Justine heard the slam. She was crouching against the wall inside the elevator holding the “Close Door” button because a 9-millimeter pistol probably couldn’t penetrate the stainless steel doors, and if it did, she made a tiny target.
She heard the second floor stairwell door slam shut, pressed the “Open Door” button, ran out of the elevator and out the front door of the building. As she ran along the side of the building, she dialed 911. She said, “I’m at five-seven-nine-four Ashburton Street and a man is inside the building shooting people. He’s killed one man already, right inside the front door.”
“Your name, please.”
“Justine Poole. Got to go.” She ended the call and ran as hard as she could toward the place where she had left her car on the next street. Her killer might not have seen her car, but she wasn’t going to bet her life on it. She started it and drove. When she was about a mile away, she pulled the car to the curb, picked up her phone off the passenger seat, looked back at her recent calls, and pushed the icon to call Detective Raymond Kunkel.
She heard his voice. “Kunkel, Homicide.”
“Hello. This is Justine Poole. A man just tried to ambush me at my home and killed one of my neighbors.”
“You sure he was killed?”
“He was shot through the head. A lot of blood spatter. I called 911.”
“I’ll be there in a few minutes.”
“I’m not there anymore.”
“Just stay put and keep your phone on. I’ll come to you.”
22
Justine sat in the car, looking in her rearview and side mirrors, then staring ahead through the windshield every few seconds in a repeated sequence, trying to look in every direction at once but also to breathe slowly and deeply to get her heart to stop pounding. She kept experiencing the light-headed feeling that came after a big scare and the rush of adrenaline and then feeling the weight of the exhaustion coming on. She kept seeing the body of the man who had been on the floor when she had dashed from the elevator to the front door.
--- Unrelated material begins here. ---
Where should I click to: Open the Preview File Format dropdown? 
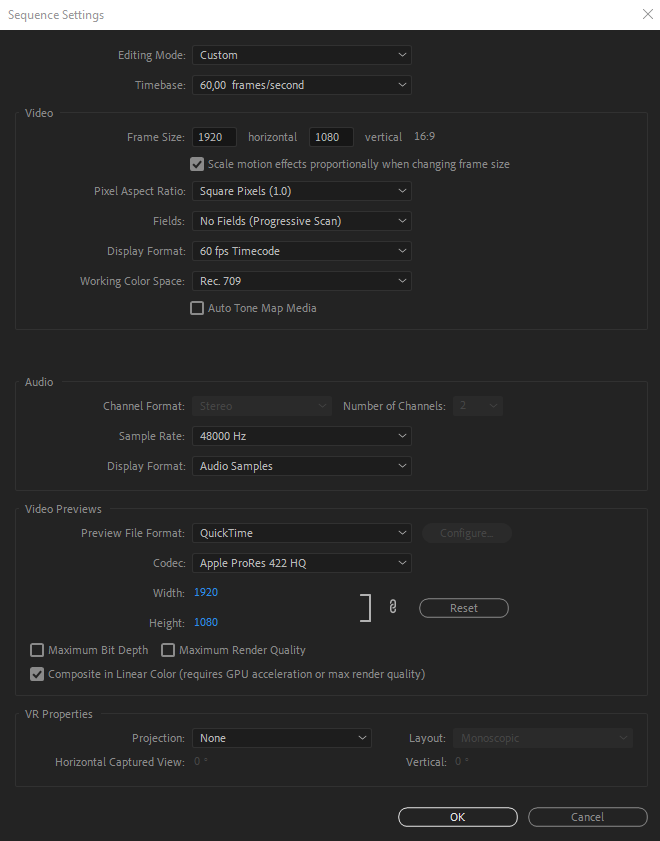pos(302,532)
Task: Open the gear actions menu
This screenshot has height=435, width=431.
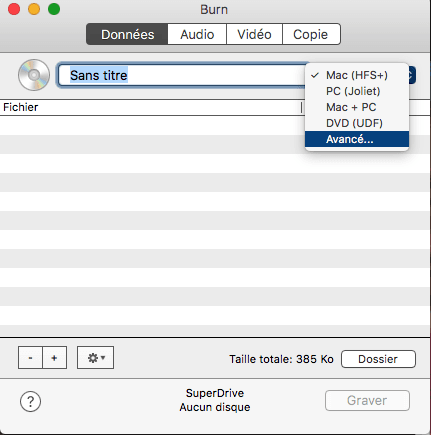Action: click(x=95, y=358)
He had been face down with an entrance wound in the back of his head. He had light brown hair, darkened because the wound on his head had bled so much. She tried to figure out which of the men in the building he had been. He’d been wearing a sport coat, something nobody in the building did very often, and blue jeans, which men did to say, “Don’t take the coat too seriously.” The shirt had been dark blue. The outfit seemed to be the kind of thing men in their forties wore, because the kinds of jobs they had tended to fit that look. Art Grosvenor was too old; Dave Campbell was about that height and shape, but his hair was darkbrown. So was Sam Melendez’s, and Charles Tucker was Black. They were all decent guys who didn’t deserve to have anything bad happen to them, so there was some relief, but then who was it? This was terrible. Whoever had gotten killed was dead because Justine had run inside and locked the door.
Just as she felt herself sliding into the guilt, she saw the cop cars. The first was a plain blue sedan. That stopped beside her car. Was it to shield her from the shooter or to keep her from opening her door? The second pulled up behind her car, and the third came around the next corner and stopped right in front of her grille.
She couldn’t tell if they thought she was still in imminent danger or thought she was the danger. It took only a few seconds before she knew. The two cops from the patrol cars got out and stood on the grass parkway above the curb with their right hands resting comfortably near their belts, not looking at her, but not looking at anything else either. Detective Kunkel finished saying whatever he had been saying into his car radio, got out, and stepped to her window.
She rolled the window down. “Hi,” she said. “Thanks for coming.”
“Can you please step out and come with us? Leave your keys in the car.”
He sidestepped out of the way so she could open her door and get out.
She said, “Is somebody going to my building?”
“A SWAT team was dispatched before you called me.”
“Good. Great. Did they—”
“We’ll have plenty of time to get to everything. Don’t forget your purse.”